Microalgae are monocellular, plant-like organisms engaged in photosynthesis and converting carbon dioxide (CO2) into biomass. From this biomass, both potential resources and active substances as well as fuels like biodiesel may be produced. While growing, algae take up the amount of CO2 that is later released again when they are used for energy production.

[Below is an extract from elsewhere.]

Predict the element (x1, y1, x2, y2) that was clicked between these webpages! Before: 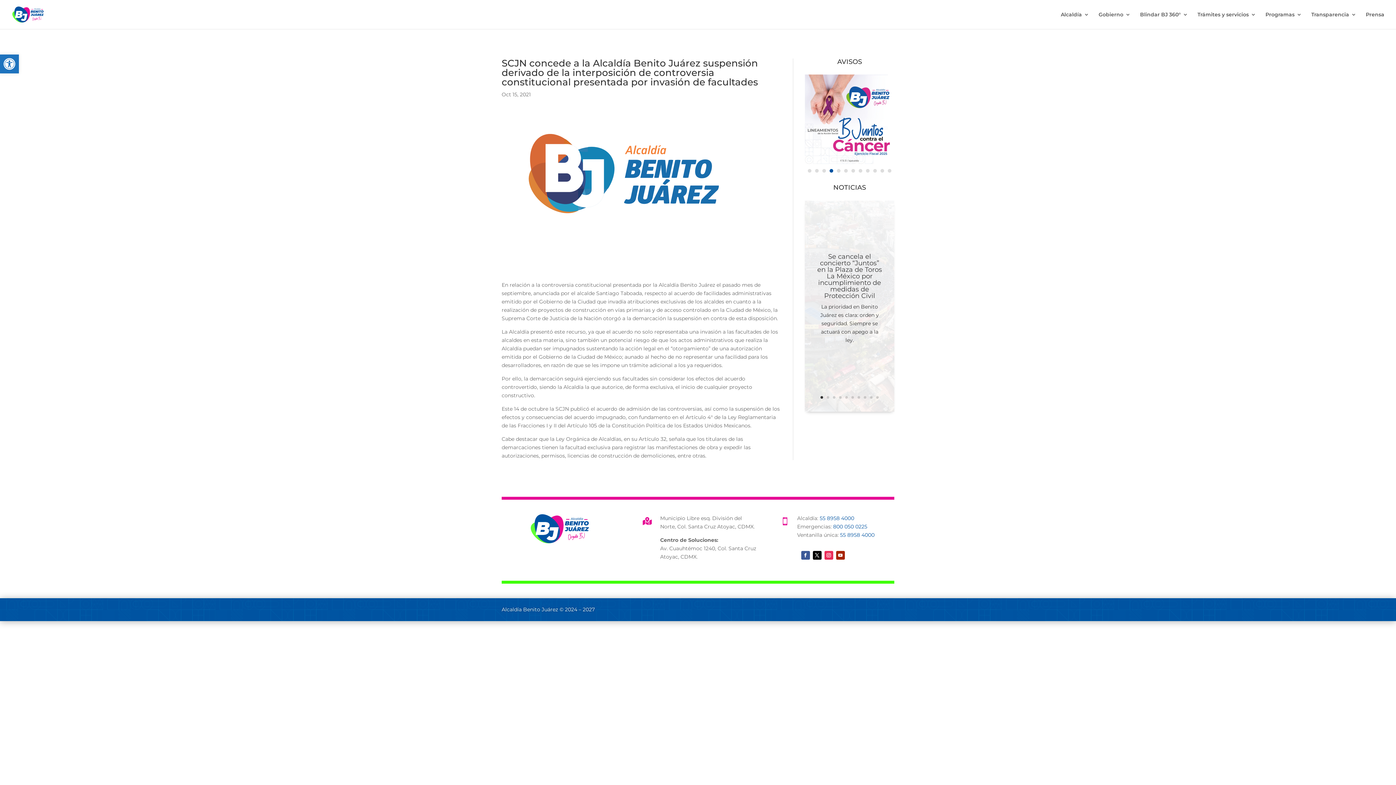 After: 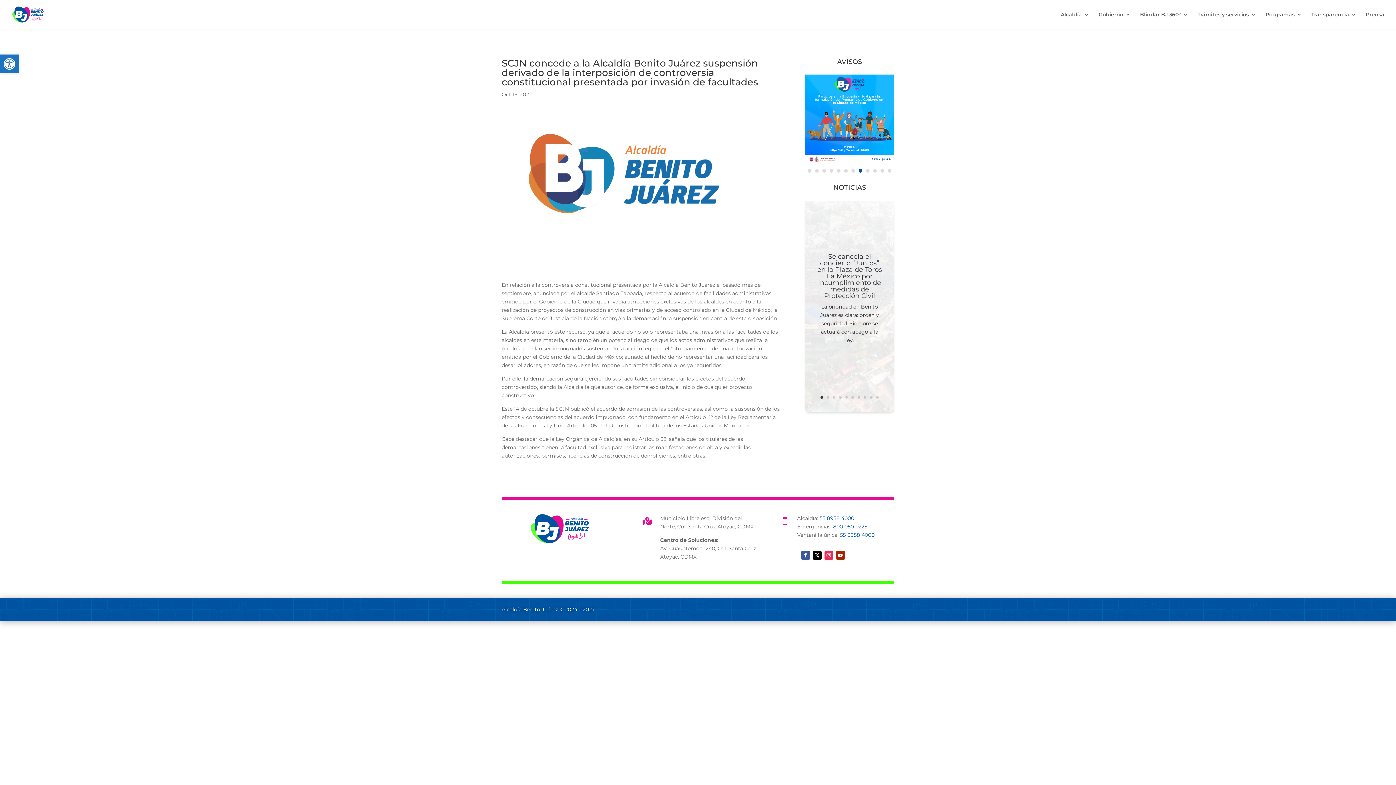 Action: label: 8 of 12 bbox: (858, 168, 862, 172)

Hence, energy from algae can be produced in a CO2-neutral manner contrary to conventional energy carriers.
Apart from CO2-neutral closed loop management, algae have an-other advantage: Industrial CO2 emissions may be used as a “resource”, as algae grow faster at high carbon dioxide concentrations and, hence, produce more biomass for energy production.
However, this is not their only advantage: “Compared to land plants, algae produce five times as much biomass per hectare and contain 30 to 40% oil usable for energy production”, says Professor Clemens Posten, who directs this research activity at the KIT Institute of Life Science Engineering. As the algae may also be cultivated in arid i.e. dry, areas not suited for agriculture, there is hardly any competition with agricultural areas. There, however, closed systems are required.
Presently, algae are being produced in open ponds in southern countries of relatively small productivity. This is where Posten’s new technology starts. “In terms of process technology, our approach is completely different, as we are working with closed photobioreactors”, underlines the scientist. “Our plants convert solar energy into biomass, the efficiency being five times higher than that in open ponds.” The plates in usual photo-bioreactors are arranged vertically.
“Every alga sees a little bit less light, but the plant is operated at increased efficiency”, emphasizes the biologist and electrical engineer. Modern designs under investigation will find more intelligent ways to light distribution.
Consequently, algae production does not only work in countries with an extremely high solar irradiation. Most algae need a maximum of ten percent of the incident sunlight intensity. According to Posten, the remaining fraction would just be wasted. Posten points out that the Sahara offers just twice as much sun as Central Europe. But there, the reactor contents would have to be cooled. Other advantages of the closed system are drastic savings of water and fertilizers. Double use of algae for the production of food or fine chemicals and subsequent energy production from the residual biomass may also be conceivable.
Posten’s institute hosts one of the two KIT working groups focusing on research in the field of algae biotechnology. “As far as the development of photobioreactors is concerned, we are among the three locations worldwide, where considerable progress is being achieved in both process technology and biology”, explains Posten.
To close the cycle for the complete use of algae biomass for energy production, KIT researchers have more in mind. The biomass remaining after extraction (60 – 70%) is planned to be converted into other energy carriers like hydrogen or methane by means of the hydrothermal gasification process.